**What is being asked:** Copy out the lines of the data unchanged, beginning at the line containing "Click the blue Reply button" and continuing through the line containing "[x=97, y=42]", both included.

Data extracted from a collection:
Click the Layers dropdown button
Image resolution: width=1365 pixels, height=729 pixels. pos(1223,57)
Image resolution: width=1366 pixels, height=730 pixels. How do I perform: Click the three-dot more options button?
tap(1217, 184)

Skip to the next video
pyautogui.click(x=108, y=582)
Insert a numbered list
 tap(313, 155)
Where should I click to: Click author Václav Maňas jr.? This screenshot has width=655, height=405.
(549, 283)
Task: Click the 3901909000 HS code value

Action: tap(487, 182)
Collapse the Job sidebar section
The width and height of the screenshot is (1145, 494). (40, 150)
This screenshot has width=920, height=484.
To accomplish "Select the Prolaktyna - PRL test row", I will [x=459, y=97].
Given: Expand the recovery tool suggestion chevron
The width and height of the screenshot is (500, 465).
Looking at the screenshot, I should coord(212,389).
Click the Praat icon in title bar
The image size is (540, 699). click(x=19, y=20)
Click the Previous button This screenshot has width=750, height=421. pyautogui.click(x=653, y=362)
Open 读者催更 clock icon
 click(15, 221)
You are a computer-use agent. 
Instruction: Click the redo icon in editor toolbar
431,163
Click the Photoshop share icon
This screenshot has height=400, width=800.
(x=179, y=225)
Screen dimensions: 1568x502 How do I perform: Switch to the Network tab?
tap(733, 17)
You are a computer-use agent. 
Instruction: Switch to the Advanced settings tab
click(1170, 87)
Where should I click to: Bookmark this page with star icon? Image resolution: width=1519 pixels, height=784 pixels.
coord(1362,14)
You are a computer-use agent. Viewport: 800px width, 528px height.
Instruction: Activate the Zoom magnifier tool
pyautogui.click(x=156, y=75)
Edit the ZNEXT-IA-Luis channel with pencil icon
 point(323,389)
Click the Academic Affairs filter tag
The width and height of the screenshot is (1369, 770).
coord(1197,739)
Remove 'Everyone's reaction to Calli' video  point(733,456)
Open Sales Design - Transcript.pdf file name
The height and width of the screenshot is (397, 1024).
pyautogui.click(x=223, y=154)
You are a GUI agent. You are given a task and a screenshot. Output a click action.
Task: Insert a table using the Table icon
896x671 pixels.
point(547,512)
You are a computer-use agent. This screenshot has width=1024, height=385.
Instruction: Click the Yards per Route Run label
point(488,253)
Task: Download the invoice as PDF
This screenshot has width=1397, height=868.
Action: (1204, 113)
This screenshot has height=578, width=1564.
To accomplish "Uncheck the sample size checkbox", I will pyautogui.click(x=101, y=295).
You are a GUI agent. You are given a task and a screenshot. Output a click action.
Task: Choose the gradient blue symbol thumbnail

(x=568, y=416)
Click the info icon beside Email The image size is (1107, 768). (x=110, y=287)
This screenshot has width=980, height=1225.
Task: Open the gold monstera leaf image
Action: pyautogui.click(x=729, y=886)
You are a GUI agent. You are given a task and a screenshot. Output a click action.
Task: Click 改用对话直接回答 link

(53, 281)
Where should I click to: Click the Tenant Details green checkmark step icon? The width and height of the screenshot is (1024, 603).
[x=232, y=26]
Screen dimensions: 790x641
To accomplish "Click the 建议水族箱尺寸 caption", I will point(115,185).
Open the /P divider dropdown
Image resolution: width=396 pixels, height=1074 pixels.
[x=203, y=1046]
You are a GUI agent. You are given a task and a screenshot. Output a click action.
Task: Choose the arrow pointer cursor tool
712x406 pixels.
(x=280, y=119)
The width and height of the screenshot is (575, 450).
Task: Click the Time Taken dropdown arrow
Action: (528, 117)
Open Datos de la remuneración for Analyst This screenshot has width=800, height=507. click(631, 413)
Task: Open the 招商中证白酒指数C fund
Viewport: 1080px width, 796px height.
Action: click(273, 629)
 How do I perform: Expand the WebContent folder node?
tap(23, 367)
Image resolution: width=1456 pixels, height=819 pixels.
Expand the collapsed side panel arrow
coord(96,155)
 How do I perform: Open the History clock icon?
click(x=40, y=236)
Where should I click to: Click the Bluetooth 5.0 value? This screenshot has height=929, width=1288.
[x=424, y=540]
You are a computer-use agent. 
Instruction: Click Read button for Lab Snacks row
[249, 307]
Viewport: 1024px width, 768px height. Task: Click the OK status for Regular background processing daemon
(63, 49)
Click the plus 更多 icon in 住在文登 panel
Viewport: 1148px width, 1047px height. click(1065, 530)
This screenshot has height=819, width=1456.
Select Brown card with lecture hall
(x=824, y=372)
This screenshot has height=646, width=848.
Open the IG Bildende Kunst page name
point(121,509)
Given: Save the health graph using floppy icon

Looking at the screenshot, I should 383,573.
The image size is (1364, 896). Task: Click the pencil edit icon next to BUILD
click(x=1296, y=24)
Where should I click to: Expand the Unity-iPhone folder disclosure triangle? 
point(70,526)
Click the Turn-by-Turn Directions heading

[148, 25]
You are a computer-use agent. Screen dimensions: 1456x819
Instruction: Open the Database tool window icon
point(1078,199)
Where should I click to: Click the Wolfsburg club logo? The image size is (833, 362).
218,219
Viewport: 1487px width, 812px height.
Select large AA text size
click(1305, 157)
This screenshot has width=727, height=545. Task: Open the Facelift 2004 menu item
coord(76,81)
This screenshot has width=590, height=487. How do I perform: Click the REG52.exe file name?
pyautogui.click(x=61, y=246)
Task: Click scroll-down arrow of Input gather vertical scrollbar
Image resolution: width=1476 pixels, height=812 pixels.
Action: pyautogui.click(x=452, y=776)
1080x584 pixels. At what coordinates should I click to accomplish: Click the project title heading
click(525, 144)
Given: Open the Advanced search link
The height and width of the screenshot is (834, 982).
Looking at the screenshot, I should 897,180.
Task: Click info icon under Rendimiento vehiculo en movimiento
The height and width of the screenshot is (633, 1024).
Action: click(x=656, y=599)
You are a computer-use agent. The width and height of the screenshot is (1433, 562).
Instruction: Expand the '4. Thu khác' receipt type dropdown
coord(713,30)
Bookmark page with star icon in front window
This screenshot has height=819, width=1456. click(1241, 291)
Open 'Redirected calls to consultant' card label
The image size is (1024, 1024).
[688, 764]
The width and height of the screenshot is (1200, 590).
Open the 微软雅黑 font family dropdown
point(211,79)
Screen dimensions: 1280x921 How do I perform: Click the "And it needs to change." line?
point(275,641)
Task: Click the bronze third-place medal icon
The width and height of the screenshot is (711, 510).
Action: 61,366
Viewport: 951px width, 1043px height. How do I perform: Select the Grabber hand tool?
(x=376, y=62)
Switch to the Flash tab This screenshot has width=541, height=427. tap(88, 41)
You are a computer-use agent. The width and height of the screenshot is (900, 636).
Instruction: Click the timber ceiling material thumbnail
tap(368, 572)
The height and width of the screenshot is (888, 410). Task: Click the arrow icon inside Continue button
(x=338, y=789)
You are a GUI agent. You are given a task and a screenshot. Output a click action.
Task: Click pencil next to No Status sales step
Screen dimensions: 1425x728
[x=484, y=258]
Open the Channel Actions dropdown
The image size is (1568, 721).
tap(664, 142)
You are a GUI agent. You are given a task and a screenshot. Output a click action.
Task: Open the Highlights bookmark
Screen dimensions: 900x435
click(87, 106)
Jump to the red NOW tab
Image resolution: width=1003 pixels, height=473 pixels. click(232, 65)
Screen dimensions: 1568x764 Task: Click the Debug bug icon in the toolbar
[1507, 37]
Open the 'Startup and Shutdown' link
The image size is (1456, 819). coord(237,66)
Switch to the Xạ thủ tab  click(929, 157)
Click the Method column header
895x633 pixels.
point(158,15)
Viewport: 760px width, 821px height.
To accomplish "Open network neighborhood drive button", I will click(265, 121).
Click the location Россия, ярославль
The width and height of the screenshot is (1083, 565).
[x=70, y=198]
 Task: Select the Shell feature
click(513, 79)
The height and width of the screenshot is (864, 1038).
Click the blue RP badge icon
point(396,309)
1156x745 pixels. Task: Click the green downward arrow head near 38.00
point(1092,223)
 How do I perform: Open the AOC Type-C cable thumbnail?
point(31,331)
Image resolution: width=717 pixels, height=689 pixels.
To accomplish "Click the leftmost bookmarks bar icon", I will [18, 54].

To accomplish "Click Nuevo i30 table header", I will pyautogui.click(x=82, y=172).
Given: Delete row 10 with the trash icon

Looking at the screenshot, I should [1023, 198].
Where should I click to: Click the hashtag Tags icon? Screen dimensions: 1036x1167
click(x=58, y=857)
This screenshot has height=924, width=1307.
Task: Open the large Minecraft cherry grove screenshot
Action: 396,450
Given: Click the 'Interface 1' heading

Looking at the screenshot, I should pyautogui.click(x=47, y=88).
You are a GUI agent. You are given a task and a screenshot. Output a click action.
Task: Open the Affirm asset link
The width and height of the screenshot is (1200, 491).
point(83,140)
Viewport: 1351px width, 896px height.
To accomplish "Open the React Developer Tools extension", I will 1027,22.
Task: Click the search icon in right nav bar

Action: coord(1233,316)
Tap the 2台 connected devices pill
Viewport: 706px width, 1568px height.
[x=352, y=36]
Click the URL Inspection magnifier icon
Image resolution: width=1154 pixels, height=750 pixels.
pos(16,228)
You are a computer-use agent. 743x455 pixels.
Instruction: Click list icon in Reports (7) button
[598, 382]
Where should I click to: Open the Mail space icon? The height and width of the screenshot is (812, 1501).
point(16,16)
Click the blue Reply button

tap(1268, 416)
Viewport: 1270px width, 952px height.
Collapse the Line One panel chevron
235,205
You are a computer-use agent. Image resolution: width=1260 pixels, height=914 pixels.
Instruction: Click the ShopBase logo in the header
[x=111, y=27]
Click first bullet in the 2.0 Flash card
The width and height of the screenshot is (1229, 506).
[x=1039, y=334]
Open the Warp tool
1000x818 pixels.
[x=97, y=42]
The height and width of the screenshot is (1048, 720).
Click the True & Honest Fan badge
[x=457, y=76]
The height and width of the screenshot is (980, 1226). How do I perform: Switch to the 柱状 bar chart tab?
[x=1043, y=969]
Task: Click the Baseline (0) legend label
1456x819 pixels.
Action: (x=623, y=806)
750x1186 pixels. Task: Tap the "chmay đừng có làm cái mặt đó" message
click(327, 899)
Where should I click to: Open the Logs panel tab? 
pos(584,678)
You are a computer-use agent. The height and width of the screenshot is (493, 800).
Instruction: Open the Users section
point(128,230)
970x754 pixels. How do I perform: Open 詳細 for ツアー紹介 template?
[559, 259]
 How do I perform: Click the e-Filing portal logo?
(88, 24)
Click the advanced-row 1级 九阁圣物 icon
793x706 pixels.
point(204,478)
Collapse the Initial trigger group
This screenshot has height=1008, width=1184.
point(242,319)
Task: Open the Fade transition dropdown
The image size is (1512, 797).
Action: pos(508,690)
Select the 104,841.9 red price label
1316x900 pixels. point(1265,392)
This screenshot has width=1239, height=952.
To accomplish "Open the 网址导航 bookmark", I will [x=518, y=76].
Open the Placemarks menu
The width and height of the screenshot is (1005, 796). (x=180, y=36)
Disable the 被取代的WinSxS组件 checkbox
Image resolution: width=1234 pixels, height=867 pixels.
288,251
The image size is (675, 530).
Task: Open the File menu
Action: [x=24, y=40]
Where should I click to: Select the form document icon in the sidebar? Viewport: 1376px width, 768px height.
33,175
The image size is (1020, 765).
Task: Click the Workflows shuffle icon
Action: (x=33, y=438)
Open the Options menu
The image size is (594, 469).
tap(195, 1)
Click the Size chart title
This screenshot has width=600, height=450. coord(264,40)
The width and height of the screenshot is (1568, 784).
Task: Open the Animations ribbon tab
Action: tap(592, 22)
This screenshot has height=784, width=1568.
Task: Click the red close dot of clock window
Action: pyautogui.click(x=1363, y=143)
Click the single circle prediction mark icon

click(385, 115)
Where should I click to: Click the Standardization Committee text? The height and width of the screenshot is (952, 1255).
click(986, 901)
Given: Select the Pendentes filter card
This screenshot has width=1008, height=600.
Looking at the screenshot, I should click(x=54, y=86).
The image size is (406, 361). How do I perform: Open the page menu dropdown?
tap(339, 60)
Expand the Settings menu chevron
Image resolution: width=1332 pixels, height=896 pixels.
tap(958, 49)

**Full solution:**
Click the blue Reply button

tap(1268, 416)
Viewport: 1270px width, 952px height.
Collapse the Line One panel chevron
235,205
You are a computer-use agent. Image resolution: width=1260 pixels, height=914 pixels.
Instruction: Click the ShopBase logo in the header
[x=111, y=27]
Click first bullet in the 2.0 Flash card
The width and height of the screenshot is (1229, 506).
[x=1039, y=334]
Open the Warp tool
1000x818 pixels.
[x=97, y=42]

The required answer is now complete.